Reading Le Consort’s short booklet note which precedes the more substantial commentary on the music by Simon Jones, you might be forgiven for thinking the Elizabethan melancholy of a previous generation was still alive and well in the late 17th and early 18th centuries: witness phrases such as “Anglo-Italian melancholy”, “English mournfulness”, “despairing sadness” and “hypersensitive expressiveness”.

Yet such sentiments are given greater weight by this deliciously lachrymose music by Nicola Matteis (c.1649-1699), Henry Purcell (1659-1695) and the mysterious Mrs. Philharmonica (fl. 1715). And by the “hypersensitive expressiveness” of the performances by youthful French ensemble Le Consort, whose centre of gravity is very much the Baroque trio sonata.

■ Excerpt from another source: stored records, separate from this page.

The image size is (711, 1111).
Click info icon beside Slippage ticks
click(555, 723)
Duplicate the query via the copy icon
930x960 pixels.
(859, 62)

The Italian Matteis brought to England a Neapolitan virtuosity and exuberance matched by a darker dramatic strain worthy of Caravaggio. Purcell successfully served church, court and theatre alike by wedding a homegrown penchant for plangent polyphony to sunnier Italian and French stylistic traits. Mrs. Philharmonica explored her gifts anonymously (or at least pseudonymously) through a rich Handelian blend of German, English and Italian influences.

A hallmark of the playing...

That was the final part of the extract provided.